**Data extracts:**
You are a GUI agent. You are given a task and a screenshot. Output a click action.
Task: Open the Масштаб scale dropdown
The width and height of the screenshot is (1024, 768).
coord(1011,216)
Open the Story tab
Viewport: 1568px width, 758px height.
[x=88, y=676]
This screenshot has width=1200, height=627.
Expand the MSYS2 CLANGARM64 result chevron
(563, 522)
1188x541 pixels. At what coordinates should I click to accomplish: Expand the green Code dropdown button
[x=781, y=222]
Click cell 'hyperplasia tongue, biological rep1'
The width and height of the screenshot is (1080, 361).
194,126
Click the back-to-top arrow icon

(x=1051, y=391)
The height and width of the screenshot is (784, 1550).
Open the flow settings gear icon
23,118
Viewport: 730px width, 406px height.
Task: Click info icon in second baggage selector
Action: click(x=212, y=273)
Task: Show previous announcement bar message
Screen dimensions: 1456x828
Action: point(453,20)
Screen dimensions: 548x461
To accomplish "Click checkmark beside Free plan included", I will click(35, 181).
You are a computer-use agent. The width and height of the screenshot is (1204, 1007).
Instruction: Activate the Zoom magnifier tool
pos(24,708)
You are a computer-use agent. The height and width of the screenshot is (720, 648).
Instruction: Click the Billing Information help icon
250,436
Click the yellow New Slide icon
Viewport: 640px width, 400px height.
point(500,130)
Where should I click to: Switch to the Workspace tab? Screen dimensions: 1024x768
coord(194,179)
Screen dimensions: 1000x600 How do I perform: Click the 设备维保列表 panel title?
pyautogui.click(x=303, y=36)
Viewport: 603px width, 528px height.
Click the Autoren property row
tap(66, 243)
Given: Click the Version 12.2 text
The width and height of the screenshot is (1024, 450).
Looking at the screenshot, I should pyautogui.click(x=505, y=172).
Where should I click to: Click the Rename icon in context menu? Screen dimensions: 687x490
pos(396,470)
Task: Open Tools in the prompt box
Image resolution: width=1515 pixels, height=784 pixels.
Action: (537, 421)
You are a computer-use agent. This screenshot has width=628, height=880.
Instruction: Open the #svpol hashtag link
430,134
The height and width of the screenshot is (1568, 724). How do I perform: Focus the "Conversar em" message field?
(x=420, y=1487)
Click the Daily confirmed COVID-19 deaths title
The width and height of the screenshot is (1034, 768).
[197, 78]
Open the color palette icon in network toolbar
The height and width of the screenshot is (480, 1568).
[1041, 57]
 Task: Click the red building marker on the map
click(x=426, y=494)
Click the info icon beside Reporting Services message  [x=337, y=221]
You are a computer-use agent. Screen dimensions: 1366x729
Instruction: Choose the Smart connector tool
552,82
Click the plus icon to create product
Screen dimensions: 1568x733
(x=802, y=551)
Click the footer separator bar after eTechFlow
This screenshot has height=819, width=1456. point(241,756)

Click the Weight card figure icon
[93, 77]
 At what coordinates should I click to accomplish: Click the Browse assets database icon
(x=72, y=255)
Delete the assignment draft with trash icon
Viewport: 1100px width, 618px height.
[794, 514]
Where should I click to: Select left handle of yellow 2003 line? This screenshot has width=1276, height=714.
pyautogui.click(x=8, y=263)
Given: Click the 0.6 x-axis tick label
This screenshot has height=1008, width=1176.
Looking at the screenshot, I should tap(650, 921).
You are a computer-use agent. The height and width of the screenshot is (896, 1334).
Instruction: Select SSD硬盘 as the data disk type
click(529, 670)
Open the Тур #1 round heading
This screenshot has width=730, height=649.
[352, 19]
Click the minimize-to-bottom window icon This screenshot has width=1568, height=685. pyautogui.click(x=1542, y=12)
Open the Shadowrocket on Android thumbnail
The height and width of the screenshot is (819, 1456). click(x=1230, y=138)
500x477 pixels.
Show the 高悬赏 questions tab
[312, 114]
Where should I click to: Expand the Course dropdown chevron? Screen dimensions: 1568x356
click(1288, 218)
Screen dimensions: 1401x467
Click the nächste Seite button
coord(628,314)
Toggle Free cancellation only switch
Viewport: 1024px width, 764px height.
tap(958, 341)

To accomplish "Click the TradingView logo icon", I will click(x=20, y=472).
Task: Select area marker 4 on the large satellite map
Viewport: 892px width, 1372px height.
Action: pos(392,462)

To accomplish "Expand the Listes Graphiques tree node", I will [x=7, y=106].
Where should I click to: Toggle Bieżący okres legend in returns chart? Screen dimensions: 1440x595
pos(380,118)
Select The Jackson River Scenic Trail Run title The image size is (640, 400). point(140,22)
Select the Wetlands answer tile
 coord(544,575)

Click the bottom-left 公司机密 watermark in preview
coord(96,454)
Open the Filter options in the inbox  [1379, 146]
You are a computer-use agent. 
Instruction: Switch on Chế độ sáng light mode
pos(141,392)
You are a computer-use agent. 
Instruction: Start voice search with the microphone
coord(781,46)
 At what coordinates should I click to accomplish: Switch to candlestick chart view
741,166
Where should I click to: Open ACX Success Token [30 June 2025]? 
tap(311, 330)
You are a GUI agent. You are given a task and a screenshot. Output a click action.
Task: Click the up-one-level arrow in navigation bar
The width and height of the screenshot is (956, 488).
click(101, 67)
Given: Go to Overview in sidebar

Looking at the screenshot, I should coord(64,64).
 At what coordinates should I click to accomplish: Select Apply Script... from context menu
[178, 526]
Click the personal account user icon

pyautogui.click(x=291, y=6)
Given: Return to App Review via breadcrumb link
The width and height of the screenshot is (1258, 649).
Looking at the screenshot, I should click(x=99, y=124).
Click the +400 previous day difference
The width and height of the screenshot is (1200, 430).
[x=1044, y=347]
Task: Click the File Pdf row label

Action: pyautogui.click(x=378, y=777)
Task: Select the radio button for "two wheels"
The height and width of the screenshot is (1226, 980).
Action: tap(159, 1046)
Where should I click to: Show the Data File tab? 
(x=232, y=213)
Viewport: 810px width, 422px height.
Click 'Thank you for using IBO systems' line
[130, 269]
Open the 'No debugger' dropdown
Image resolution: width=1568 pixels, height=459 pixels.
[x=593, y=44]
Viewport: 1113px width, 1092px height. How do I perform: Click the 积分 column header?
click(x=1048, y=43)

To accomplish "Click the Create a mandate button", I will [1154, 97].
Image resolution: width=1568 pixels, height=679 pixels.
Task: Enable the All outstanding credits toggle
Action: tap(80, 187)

**Activity:** Give every line of the listing again. Keep each one exact.

**Completed exercise:**
You are a GUI agent. You are given a task and a screenshot. Output a click action.
Task: Open the Масштаб scale dropdown
The width and height of the screenshot is (1024, 768).
coord(1011,216)
Open the Story tab
Viewport: 1568px width, 758px height.
[x=88, y=676]
This screenshot has width=1200, height=627.
Expand the MSYS2 CLANGARM64 result chevron
(563, 522)
1188x541 pixels. At what coordinates should I click to accomplish: Expand the green Code dropdown button
[x=781, y=222]
Click cell 'hyperplasia tongue, biological rep1'
The width and height of the screenshot is (1080, 361).
194,126
Click the back-to-top arrow icon

(x=1051, y=391)
The height and width of the screenshot is (784, 1550).
Open the flow settings gear icon
23,118
Viewport: 730px width, 406px height.
Task: Click info icon in second baggage selector
Action: click(x=212, y=273)
Task: Show previous announcement bar message
Screen dimensions: 1456x828
Action: point(453,20)
Screen dimensions: 548x461
To accomplish "Click checkmark beside Free plan included", I will click(35, 181).
You are a computer-use agent. The width and height of the screenshot is (1204, 1007).
Instruction: Activate the Zoom magnifier tool
pos(24,708)
You are a computer-use agent. The height and width of the screenshot is (720, 648).
Instruction: Click the Billing Information help icon
250,436
Click the yellow New Slide icon
Viewport: 640px width, 400px height.
point(500,130)
Where should I click to: Switch to the Workspace tab? Screen dimensions: 1024x768
coord(194,179)
Screen dimensions: 1000x600 How do I perform: Click the 设备维保列表 panel title?
pyautogui.click(x=303, y=36)
Viewport: 603px width, 528px height.
Click the Autoren property row
tap(66, 243)
Given: Click the Version 12.2 text
The width and height of the screenshot is (1024, 450).
Looking at the screenshot, I should pyautogui.click(x=505, y=172).
Where should I click to: Click the Rename icon in context menu? Screen dimensions: 687x490
pos(396,470)
Task: Open Tools in the prompt box
Image resolution: width=1515 pixels, height=784 pixels.
Action: (537, 421)
You are a computer-use agent. This screenshot has width=628, height=880.
Instruction: Open the #svpol hashtag link
430,134
The height and width of the screenshot is (1568, 724). How do I perform: Focus the "Conversar em" message field?
(x=420, y=1487)
Click the Daily confirmed COVID-19 deaths title
The width and height of the screenshot is (1034, 768).
[197, 78]
Open the color palette icon in network toolbar
The height and width of the screenshot is (480, 1568).
[1041, 57]
 Task: Click the red building marker on the map
click(x=426, y=494)
Click the info icon beside Reporting Services message  [x=337, y=221]
You are a computer-use agent. Screen dimensions: 1366x729
Instruction: Choose the Smart connector tool
552,82
Click the plus icon to create product
Screen dimensions: 1568x733
(x=802, y=551)
Click the footer separator bar after eTechFlow
This screenshot has height=819, width=1456. point(241,756)

Click the Weight card figure icon
[93, 77]
 At what coordinates should I click to accomplish: Click the Browse assets database icon
(x=72, y=255)
Delete the assignment draft with trash icon
Viewport: 1100px width, 618px height.
[794, 514]
Where should I click to: Select left handle of yellow 2003 line? This screenshot has width=1276, height=714.
pyautogui.click(x=8, y=263)
Given: Click the 0.6 x-axis tick label
This screenshot has height=1008, width=1176.
Looking at the screenshot, I should tap(650, 921).
You are a computer-use agent. The height and width of the screenshot is (896, 1334).
Instruction: Select SSD硬盘 as the data disk type
click(529, 670)
Open the Тур #1 round heading
This screenshot has width=730, height=649.
[352, 19]
Click the minimize-to-bottom window icon This screenshot has width=1568, height=685. pyautogui.click(x=1542, y=12)
Open the Shadowrocket on Android thumbnail
The height and width of the screenshot is (819, 1456). click(x=1230, y=138)
500x477 pixels.
Show the 高悬赏 questions tab
[312, 114]
Where should I click to: Expand the Course dropdown chevron? Screen dimensions: 1568x356
click(1288, 218)
Screen dimensions: 1401x467
Click the nächste Seite button
coord(628,314)
Toggle Free cancellation only switch
Viewport: 1024px width, 764px height.
tap(958, 341)

To accomplish "Click the TradingView logo icon", I will click(x=20, y=472).
Task: Select area marker 4 on the large satellite map
Viewport: 892px width, 1372px height.
Action: pos(392,462)

To accomplish "Expand the Listes Graphiques tree node", I will [x=7, y=106].
Where should I click to: Toggle Bieżący okres legend in returns chart? Screen dimensions: 1440x595
pos(380,118)
Select The Jackson River Scenic Trail Run title The image size is (640, 400). point(140,22)
Select the Wetlands answer tile
 coord(544,575)

Click the bottom-left 公司机密 watermark in preview
coord(96,454)
Open the Filter options in the inbox  [1379, 146]
You are a computer-use agent. 
Instruction: Switch on Chế độ sáng light mode
pos(141,392)
You are a computer-use agent. 
Instruction: Start voice search with the microphone
coord(781,46)
 At what coordinates should I click to accomplish: Switch to candlestick chart view
741,166
Where should I click to: Open ACX Success Token [30 June 2025]? 
tap(311, 330)
You are a GUI agent. You are given a task and a screenshot. Output a click action.
Task: Click the up-one-level arrow in navigation bar
The width and height of the screenshot is (956, 488).
click(101, 67)
Given: Go to Overview in sidebar

Looking at the screenshot, I should coord(64,64).
 At what coordinates should I click to accomplish: Select Apply Script... from context menu
[178, 526]
Click the personal account user icon

pyautogui.click(x=291, y=6)
Given: Return to App Review via breadcrumb link
The width and height of the screenshot is (1258, 649).
Looking at the screenshot, I should click(x=99, y=124).
Click the +400 previous day difference
The width and height of the screenshot is (1200, 430).
[x=1044, y=347]
Task: Click the File Pdf row label

Action: pyautogui.click(x=378, y=777)
Task: Select the radio button for "two wheels"
The height and width of the screenshot is (1226, 980).
Action: tap(159, 1046)
Where should I click to: Show the Data File tab? 
(x=232, y=213)
Viewport: 810px width, 422px height.
Click 'Thank you for using IBO systems' line
[130, 269]
Open the 'No debugger' dropdown
Image resolution: width=1568 pixels, height=459 pixels.
[x=593, y=44]
Viewport: 1113px width, 1092px height. How do I perform: Click the 积分 column header?
click(x=1048, y=43)

To accomplish "Click the Create a mandate button", I will [1154, 97].
Image resolution: width=1568 pixels, height=679 pixels.
Task: Enable the All outstanding credits toggle
Action: tap(80, 187)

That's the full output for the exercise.